Thursday, October 7, 2010

Dream World

I may have blogged about this idea once before, I don't remember. But the dream I just woke from illustrates the phenomenon too clearly to pass up a chance to document it.
The idea is that the mind somehow has the ability to create and animate distinct complex and individually motivated characters that can act and think for themselves. The following methinks clearly illustrates this:
I dreamed I was at an academic social function. Rather than a greeting line at the entrance there was a gauntlet of distinguished college officials that had to be passed through like a “farewell line”. I had to leave early for some reason and after moving through the farewell line nodding to and shaking hands with the men and women who I did and didn't know, the last professor in the line, who recognized me as one of his better students, asked me if I liked to watch movies as I shook his hand to say good-bye.
I replied that I did like movies, and he then indicated that he had some movies that I might be interested in. My mind at the time was on the reason that I was leaving early (my father, who was also at the function, asked me to come with him because he had something important to show me – I never found out what it was in the dream). So the professor's offer was a mere distraction that I countered politely by telling him I would be interested and I would stop by his office after classes started. Then I moved away from him and toward the exit where my father was waiting outside. As I moved away, by way of further expressing my interest in the professor's movies, I commented, “I hope they have lots of action in them”.
Here's where it becomes clear that the professor was acting and thinking completely independently from me (or rather, the “me” I seemed to be in the dream). He said, “Well, actually, they are more of the information sort of movies”.
I considered this, and realized that the professor had currently assumed that I would be interested in such “movies” (I love documentaries). So I said, “Great! I'll e-mail you!” To which he replied, “Good, just remember that you only have until midnight”.
I at first did not understand what he meant. I thought he was making a personal offer to share some “movies” that he thought I'd find interesting. Then I realized that when he said “midnight”, he was refering to the school's registration deadline, which meant that the “information” movies he was refering to must be part of a new course he was offering that semester, and he was pitching me the class!
He obviously did not know that I was no longer a student (in the dream I somehow still realized that I had abandoned college for my “rampage against society” and would be locked up the rest of my life, even though I was not locked up in the dream – a dream think thing).
This dream interaction demonstrates completely independent and complex, even manipulative, thinking on the part of the professor.

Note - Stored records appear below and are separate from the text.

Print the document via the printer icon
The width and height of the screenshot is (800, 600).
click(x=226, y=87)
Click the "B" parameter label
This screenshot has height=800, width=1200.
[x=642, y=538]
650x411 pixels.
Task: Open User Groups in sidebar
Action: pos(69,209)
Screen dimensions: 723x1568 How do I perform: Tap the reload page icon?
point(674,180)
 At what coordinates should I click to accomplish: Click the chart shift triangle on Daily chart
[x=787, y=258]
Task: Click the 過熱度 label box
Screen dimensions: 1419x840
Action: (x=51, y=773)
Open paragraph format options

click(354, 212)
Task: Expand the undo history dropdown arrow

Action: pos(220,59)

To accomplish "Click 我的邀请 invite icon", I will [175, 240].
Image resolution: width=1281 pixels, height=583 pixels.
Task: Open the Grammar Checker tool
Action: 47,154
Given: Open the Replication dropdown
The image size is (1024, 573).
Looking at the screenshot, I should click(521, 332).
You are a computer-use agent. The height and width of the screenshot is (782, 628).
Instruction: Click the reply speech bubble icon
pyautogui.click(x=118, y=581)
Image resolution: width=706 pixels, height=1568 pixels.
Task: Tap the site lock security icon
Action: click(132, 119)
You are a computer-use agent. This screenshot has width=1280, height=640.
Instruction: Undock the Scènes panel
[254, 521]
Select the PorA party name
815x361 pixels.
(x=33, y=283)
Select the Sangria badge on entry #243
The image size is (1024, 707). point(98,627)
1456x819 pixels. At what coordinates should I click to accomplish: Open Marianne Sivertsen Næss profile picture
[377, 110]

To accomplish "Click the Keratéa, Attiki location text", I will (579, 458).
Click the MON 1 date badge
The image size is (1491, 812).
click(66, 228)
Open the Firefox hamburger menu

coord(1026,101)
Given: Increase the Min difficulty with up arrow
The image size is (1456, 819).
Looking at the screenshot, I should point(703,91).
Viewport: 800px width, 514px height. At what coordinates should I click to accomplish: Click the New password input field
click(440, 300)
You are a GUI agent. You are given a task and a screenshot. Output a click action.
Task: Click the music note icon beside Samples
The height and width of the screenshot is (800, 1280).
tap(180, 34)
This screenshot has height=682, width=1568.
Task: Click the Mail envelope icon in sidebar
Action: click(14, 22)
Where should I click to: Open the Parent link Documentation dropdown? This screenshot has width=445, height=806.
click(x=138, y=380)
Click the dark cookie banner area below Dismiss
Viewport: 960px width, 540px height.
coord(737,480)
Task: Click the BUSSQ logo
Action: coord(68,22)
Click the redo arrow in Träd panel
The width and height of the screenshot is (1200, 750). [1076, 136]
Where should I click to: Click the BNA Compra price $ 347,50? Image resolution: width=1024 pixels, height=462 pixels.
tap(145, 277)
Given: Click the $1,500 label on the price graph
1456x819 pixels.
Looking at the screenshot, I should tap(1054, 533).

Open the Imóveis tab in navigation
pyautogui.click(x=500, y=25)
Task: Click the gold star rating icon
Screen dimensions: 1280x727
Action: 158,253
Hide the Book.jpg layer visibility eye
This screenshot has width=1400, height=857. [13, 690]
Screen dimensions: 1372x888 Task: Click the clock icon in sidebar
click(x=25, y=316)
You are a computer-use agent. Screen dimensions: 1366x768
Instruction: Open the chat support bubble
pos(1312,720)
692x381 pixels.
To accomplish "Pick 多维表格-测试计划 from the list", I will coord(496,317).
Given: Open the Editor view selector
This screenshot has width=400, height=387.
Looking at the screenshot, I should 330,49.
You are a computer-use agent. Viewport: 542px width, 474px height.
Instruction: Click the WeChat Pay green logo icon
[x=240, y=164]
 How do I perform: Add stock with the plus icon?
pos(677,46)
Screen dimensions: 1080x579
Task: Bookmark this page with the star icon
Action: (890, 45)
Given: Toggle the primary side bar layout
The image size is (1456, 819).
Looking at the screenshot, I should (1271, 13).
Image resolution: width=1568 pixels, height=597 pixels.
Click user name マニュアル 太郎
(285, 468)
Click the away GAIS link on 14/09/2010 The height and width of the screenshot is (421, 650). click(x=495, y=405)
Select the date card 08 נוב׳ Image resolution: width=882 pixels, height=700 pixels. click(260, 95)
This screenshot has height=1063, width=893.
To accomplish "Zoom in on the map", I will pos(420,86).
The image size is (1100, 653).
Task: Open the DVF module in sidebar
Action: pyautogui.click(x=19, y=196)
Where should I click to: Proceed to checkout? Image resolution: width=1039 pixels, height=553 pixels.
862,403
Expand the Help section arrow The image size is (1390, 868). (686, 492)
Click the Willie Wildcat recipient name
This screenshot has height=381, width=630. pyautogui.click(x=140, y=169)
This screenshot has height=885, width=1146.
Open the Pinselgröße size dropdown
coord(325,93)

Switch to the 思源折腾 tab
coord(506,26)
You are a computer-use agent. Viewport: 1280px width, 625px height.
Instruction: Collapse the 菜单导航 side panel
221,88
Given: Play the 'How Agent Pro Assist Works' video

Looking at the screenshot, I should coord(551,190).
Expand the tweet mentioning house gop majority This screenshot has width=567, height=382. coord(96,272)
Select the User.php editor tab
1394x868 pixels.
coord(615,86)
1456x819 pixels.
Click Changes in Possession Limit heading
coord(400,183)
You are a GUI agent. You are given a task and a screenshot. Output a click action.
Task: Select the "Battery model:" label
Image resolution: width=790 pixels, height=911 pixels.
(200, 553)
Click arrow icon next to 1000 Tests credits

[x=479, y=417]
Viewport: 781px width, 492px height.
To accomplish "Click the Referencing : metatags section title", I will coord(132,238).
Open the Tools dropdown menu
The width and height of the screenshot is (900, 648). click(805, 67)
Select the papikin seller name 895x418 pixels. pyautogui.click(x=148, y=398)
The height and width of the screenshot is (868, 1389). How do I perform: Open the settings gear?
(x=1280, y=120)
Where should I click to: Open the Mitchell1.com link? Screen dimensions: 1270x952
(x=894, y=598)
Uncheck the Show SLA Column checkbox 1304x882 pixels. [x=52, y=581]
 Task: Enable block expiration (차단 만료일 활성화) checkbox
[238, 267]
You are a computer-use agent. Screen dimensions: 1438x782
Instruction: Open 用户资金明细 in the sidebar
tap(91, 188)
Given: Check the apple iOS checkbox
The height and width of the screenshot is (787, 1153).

He behaved and spoke in ways that indicate an ulterior motive; hense independent will and consciousness!
This raises some important questions. If my mind (presuming that dreams are exclusively the product of an isolated brain) has the ability to represent complex thinking and independent motives in my dreams, then why couldn't that ability be exploited unconsciously while I am awake. And in fact, through mental focusing exercises (i.e. meditation) I have determined that my unconscious mind is in fact made up an entire community of these independently thinking, and independently conscious entities, even while I am fully awake! Though I typically do not become directly aware of them unless I am asleep (or drifting ott to, or on from, sleep).
So my brain not only can and does think on its own regardless of my conscious consent, but it must do so in order to function (for a less phylosophical and more scientific discussion of this phenomenon read the book Society of Mind by Marvin Minsky). And if this is true (and I absolutely believe that it is) then the whole idea of independent free will needs to be reconsidered.
I am made up of independent entities that somehow function together to form “me”. And since that is demonstratably true, then why might not the so-called individuals of human society really be the independent entities that make up the unconscious mind of Gaia (the World)?
This would explain a lot, and gives us a new way of thinking about ourselves as not so independent after all! For example, wouldn't we, as parts of a larger mind, necessarily reflect and ultimately conform to the purposes and experiences of the greater mind? Was the last century nothing more than literally a Gaiaian nightmare? If so, then how can we wake her (Gaia) up? Or will she “wake up” on her own? Or is she already awake?
These are the kinds of questions that I think about all the time. So now you know.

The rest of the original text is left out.